GIVEN RECORDS »
◇ ◇ ◇ ◇
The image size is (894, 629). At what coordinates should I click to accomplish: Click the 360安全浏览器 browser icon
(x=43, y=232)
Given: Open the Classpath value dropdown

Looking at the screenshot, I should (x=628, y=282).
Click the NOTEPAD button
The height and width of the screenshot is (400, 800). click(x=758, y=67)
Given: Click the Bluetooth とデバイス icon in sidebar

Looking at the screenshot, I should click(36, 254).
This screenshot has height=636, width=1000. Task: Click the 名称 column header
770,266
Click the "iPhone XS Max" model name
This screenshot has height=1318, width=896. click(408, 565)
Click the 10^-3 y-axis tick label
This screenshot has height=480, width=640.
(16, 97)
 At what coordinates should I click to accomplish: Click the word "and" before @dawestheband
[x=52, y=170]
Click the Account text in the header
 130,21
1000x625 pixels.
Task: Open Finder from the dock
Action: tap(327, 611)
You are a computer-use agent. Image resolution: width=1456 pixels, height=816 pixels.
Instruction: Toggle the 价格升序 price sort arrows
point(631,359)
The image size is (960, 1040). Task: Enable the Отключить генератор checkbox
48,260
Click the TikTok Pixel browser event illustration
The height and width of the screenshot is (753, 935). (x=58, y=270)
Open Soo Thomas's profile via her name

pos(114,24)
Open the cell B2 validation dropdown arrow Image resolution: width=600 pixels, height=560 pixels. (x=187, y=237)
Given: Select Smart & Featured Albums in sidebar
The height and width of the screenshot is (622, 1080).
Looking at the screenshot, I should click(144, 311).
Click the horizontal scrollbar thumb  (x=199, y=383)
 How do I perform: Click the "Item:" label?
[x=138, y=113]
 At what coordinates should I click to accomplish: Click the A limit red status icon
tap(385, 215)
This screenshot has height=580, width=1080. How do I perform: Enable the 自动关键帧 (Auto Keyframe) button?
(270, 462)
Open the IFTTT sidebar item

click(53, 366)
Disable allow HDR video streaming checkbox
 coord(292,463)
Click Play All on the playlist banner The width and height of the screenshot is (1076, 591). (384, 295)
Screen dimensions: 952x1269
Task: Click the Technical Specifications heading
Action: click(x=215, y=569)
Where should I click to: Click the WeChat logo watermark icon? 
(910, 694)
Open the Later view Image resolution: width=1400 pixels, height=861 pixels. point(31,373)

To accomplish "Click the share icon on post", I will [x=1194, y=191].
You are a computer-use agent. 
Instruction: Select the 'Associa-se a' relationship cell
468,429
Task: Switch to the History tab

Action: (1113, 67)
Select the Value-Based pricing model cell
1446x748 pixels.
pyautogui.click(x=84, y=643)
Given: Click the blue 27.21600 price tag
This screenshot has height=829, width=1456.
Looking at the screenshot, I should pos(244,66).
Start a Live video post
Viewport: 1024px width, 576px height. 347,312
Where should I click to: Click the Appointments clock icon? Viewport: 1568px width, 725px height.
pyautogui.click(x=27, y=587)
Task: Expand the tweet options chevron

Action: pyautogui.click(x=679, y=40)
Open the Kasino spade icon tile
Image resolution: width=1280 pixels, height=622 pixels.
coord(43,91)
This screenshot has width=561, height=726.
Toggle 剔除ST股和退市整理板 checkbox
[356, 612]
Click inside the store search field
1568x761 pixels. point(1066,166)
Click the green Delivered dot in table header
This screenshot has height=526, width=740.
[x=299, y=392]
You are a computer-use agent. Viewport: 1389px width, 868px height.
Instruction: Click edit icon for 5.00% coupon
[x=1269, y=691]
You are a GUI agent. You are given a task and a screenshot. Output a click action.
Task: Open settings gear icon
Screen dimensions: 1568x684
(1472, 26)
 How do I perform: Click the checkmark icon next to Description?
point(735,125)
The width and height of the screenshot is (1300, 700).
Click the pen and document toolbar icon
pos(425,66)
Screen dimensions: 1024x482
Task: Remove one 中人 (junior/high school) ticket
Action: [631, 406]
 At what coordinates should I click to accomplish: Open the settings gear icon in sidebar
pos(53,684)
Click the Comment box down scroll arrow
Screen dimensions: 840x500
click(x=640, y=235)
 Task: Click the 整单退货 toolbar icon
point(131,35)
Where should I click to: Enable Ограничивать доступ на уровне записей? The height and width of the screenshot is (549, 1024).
◇ ◇ ◇ ◇
REQUIRED WORK » Within the material above, copy exactly the lines from the line that holds "Click the NOTEPAD button" up to and including the line that holds "Open the Later".

EXERCISE RESULT »
Click the NOTEPAD button
The height and width of the screenshot is (400, 800). click(x=758, y=67)
Given: Click the Bluetooth とデバイス icon in sidebar

Looking at the screenshot, I should click(36, 254).
This screenshot has height=636, width=1000. Task: Click the 名称 column header
770,266
Click the "iPhone XS Max" model name
This screenshot has height=1318, width=896. click(408, 565)
Click the 10^-3 y-axis tick label
This screenshot has height=480, width=640.
(16, 97)
 At what coordinates should I click to accomplish: Click the word "and" before @dawestheband
[x=52, y=170]
Click the Account text in the header
 130,21
1000x625 pixels.
Task: Open Finder from the dock
Action: tap(327, 611)
You are a computer-use agent. Image resolution: width=1456 pixels, height=816 pixels.
Instruction: Toggle the 价格升序 price sort arrows
point(631,359)
The image size is (960, 1040). Task: Enable the Отключить генератор checkbox
48,260
Click the TikTok Pixel browser event illustration
The height and width of the screenshot is (753, 935). (x=58, y=270)
Open Soo Thomas's profile via her name

pos(114,24)
Open the cell B2 validation dropdown arrow Image resolution: width=600 pixels, height=560 pixels. (x=187, y=237)
Given: Select Smart & Featured Albums in sidebar
The height and width of the screenshot is (622, 1080).
Looking at the screenshot, I should click(144, 311).
Click the horizontal scrollbar thumb  (x=199, y=383)
 How do I perform: Click the "Item:" label?
[x=138, y=113]
 At what coordinates should I click to accomplish: Click the A limit red status icon
tap(385, 215)
This screenshot has height=580, width=1080. How do I perform: Enable the 自动关键帧 (Auto Keyframe) button?
(270, 462)
Open the IFTTT sidebar item

click(53, 366)
Disable allow HDR video streaming checkbox
 coord(292,463)
Click Play All on the playlist banner The width and height of the screenshot is (1076, 591). (384, 295)
Screen dimensions: 952x1269
Task: Click the Technical Specifications heading
Action: click(x=215, y=569)
Where should I click to: Click the WeChat logo watermark icon? 
(910, 694)
Open the Later view Image resolution: width=1400 pixels, height=861 pixels. point(31,373)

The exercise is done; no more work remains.